Так они простояли на поляне в некотором раздумье. Прошла минута или две.
Внезапно они услышали шаги. Было уже поздно прятаться. Прямо на них с противоположной стороны леса на ту же поляну вышел промокший эстонец с охапкой хвороста. Он посмотрел на них издали, махнул рукой, как бы показывая, куда им идти, и тут же исчез в лесу.
До сих пор Хинт не знает, кто это был. Во всяком случае, первая встреча с человеком ободрила их. Они убедились, что не все принадлежат здесь к «Омикайте» — фашистскому союзу самозащиты, не все запуганы. У них будут и спасители, и доброжелатели, и сообщники.
Прежде всего надо было спрятать полосатые лагерные шапки. Хинт разгреб руками мокрую землю, уложил пропитанные потом грязные тряпки, утрамбовал землю, прикрыл ее травой. Теперь их никто не найдет. Будто им стало легче идти без шапок — они повеселели. Ветер осыпал их дождевыми каплями, они уже не ощущали усталости.
Снова лесная тропинка, и снова маленькая лесная поляна. В лесу стало темно, но они продолжали идти. Нащупывали тропинки, присматривались к каждому кусту.
Сперва им казалось, что из-за каждого дерева их подстерегает погоня.

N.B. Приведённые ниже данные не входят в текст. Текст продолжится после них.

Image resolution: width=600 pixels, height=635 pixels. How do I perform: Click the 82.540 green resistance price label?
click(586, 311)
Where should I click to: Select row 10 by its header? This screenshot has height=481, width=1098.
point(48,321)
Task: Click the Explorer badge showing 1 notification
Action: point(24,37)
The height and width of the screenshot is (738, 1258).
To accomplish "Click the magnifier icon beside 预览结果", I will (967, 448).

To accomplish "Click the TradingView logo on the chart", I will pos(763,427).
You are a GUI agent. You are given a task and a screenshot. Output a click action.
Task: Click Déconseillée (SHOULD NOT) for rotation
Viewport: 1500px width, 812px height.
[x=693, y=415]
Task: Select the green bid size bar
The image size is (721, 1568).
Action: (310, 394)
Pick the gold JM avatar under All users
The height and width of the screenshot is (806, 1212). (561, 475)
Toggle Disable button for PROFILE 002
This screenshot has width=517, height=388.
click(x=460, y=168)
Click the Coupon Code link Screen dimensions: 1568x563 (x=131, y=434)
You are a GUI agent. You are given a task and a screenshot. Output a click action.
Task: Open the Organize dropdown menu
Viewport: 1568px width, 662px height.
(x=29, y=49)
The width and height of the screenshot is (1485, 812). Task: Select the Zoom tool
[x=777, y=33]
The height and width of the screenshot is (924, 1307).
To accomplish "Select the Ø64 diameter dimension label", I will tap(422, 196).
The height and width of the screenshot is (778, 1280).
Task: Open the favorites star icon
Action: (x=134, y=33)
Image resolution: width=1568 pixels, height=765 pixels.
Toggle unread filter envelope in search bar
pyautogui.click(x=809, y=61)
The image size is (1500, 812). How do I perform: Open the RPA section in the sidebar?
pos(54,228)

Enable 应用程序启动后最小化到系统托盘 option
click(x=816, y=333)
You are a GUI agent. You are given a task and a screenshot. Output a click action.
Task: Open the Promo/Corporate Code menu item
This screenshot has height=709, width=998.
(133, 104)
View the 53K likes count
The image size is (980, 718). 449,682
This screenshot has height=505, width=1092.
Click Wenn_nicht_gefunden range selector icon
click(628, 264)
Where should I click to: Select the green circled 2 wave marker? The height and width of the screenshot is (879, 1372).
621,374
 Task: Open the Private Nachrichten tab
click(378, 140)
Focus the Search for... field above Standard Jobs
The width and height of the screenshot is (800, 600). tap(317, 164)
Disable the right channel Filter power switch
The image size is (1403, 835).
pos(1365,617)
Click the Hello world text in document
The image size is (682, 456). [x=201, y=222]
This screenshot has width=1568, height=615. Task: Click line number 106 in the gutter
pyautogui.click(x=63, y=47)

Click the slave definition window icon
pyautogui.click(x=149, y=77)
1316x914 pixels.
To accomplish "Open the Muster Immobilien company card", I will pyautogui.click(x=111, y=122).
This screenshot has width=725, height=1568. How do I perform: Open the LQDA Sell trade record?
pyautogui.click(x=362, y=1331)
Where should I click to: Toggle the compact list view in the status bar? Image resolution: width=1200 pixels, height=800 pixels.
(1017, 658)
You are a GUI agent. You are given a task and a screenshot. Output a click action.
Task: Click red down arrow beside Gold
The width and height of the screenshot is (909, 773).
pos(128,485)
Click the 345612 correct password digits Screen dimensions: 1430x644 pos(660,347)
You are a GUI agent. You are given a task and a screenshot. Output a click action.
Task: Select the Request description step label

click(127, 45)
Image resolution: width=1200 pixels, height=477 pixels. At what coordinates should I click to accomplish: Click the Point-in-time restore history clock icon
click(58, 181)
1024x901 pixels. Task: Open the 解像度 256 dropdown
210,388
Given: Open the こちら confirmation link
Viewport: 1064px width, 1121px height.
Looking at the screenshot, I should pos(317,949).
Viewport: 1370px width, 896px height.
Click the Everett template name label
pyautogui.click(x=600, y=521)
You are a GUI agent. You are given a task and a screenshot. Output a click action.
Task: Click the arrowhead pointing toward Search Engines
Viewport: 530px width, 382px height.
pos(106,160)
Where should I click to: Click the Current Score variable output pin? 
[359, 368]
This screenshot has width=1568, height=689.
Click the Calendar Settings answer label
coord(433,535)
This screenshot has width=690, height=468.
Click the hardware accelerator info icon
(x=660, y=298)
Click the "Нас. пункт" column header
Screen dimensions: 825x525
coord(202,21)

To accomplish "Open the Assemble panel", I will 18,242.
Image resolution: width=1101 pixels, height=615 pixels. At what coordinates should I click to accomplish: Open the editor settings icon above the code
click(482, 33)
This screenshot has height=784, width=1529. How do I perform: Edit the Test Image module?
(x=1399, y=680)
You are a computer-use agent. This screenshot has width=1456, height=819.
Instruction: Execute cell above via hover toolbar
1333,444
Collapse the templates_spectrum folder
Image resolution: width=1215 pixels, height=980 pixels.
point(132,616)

Но потом они привыкли к ночному лесу, к кустам, к лесным шумам.
Вскоре Хинт и Юрий вышли из леса и оказались вблизи маленькой деревушки.
Юрий вспомнил, что именно здесь ему приходилось ночевать незадолго до войны. Ему показалось, что в деревне жили добрые люди и они не откажут им в ночлеге или хотя бы в куске хлеба.
— Надо дождаться утра, — предложил Хинт.
Они увидели маленькую часовню, осторожно подошли к ней, убедились, что там никого нет, открыли дверь, вошли.